**REQUIRED WORK:**
Write out the lines from the one containing "Viewport: 530px width, 442px" through the one containing "Looking at the screenshot, I should (x=1173, y=45).", inclusive, without changing a character.

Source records

** START **

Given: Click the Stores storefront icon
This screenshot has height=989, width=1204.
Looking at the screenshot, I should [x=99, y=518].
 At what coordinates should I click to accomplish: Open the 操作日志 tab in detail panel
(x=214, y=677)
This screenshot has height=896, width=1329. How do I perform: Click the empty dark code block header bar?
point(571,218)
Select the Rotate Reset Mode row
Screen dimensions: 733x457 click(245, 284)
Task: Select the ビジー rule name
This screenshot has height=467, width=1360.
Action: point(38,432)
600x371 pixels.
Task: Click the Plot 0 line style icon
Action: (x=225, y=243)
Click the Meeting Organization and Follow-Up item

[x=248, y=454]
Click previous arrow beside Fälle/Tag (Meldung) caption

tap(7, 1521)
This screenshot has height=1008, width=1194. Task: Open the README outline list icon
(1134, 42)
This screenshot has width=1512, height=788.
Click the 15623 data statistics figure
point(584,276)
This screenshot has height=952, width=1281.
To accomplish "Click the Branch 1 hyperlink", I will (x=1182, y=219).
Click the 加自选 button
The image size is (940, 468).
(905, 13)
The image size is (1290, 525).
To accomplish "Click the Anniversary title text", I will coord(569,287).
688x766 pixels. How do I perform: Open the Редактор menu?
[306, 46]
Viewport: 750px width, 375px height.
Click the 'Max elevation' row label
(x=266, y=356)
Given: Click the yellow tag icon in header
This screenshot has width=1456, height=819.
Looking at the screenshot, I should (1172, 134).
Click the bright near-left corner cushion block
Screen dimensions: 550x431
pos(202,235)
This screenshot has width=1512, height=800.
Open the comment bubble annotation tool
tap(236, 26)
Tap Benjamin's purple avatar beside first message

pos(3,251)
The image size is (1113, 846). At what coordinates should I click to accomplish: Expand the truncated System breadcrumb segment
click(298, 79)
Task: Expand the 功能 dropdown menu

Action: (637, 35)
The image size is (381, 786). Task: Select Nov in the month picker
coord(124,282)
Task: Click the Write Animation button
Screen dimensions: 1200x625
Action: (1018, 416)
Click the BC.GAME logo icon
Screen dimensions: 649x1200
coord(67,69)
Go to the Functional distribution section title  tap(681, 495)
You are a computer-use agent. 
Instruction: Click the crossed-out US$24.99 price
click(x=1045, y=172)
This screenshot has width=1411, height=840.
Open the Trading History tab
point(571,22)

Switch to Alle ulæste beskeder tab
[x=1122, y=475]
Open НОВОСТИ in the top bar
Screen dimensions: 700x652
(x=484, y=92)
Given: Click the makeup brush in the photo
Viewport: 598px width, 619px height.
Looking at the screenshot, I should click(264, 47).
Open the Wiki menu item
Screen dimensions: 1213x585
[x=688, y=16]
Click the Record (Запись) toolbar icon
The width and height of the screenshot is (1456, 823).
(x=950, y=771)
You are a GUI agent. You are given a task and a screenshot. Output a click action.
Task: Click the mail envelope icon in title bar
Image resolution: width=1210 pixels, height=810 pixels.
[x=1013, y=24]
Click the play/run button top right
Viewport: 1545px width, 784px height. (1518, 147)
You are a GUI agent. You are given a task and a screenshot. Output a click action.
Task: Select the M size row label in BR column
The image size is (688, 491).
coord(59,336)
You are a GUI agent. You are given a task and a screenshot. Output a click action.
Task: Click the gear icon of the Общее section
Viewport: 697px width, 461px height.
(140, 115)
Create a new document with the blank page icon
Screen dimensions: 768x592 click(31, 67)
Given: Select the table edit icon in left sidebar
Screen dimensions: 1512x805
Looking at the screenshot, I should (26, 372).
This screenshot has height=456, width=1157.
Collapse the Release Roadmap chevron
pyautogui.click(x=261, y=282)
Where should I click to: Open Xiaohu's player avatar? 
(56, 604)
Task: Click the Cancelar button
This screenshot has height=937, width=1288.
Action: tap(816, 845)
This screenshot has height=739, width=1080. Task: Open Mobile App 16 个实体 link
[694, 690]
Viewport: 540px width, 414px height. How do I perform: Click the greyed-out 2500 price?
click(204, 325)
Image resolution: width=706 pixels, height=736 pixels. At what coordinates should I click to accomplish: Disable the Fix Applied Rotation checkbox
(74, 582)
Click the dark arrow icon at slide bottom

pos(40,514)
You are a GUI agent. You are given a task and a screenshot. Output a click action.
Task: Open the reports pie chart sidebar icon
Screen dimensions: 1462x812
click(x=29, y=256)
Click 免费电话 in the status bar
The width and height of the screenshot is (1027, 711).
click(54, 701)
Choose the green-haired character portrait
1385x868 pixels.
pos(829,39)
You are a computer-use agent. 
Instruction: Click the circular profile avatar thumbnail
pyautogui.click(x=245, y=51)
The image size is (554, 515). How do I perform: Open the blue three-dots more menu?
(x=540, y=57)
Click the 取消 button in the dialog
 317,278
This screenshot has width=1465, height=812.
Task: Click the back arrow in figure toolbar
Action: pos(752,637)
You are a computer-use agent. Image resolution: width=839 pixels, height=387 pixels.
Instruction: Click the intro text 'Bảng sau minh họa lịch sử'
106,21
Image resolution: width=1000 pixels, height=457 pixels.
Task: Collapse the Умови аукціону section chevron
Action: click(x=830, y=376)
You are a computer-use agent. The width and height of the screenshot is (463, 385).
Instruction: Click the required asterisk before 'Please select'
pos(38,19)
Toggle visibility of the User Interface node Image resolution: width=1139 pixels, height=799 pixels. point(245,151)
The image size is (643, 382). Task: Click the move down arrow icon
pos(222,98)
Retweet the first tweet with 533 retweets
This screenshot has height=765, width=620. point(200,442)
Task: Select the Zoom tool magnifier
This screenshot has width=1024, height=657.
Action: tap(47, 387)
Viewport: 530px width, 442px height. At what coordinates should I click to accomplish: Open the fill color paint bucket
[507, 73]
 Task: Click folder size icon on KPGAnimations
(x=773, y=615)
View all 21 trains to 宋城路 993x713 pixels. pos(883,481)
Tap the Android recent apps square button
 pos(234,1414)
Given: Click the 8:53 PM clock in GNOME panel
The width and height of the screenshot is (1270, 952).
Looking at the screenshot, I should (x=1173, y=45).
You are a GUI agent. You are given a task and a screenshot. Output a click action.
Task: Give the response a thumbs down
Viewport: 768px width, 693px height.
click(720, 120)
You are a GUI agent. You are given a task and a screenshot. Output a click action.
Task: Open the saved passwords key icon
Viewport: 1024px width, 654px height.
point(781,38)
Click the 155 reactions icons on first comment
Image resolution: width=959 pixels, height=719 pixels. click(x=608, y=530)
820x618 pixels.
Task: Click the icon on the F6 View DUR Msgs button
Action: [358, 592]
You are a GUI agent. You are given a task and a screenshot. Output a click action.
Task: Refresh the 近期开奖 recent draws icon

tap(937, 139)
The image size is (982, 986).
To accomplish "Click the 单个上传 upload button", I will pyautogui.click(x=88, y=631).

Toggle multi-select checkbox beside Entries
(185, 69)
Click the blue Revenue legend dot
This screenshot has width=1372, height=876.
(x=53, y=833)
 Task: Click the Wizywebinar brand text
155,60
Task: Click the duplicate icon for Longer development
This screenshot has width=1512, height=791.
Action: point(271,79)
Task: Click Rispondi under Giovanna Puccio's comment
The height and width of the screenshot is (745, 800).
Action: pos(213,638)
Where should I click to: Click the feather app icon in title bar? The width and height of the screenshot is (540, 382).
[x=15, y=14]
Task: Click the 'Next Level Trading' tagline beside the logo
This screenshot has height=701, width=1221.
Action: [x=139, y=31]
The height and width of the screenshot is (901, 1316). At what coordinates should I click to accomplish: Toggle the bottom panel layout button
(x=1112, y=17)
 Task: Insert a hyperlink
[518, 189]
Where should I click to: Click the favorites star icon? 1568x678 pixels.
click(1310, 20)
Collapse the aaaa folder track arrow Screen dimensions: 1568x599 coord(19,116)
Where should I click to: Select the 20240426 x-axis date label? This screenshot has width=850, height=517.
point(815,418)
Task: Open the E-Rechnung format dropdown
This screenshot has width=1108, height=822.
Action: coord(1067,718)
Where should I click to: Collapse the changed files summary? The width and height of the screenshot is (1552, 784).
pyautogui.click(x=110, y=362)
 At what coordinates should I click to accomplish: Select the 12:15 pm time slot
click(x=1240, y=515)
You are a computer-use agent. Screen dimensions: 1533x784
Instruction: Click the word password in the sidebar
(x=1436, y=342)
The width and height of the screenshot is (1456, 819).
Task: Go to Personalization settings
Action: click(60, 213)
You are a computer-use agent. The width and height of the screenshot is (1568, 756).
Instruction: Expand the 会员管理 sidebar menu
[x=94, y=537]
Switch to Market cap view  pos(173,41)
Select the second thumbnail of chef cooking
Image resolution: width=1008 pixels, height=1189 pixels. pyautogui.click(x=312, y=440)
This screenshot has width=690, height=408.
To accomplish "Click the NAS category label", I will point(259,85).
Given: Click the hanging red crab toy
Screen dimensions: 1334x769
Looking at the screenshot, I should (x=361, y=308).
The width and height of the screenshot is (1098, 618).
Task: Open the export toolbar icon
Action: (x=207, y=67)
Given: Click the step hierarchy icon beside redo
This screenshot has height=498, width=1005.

** END **

**IN RESPONSE:**
Viewport: 530px width, 442px height. At what coordinates should I click to accomplish: Open the fill color paint bucket
[507, 73]
 Task: Click folder size icon on KPGAnimations
(x=773, y=615)
View all 21 trains to 宋城路 993x713 pixels. pos(883,481)
Tap the Android recent apps square button
 pos(234,1414)
Given: Click the 8:53 PM clock in GNOME panel
The width and height of the screenshot is (1270, 952).
Looking at the screenshot, I should (x=1173, y=45).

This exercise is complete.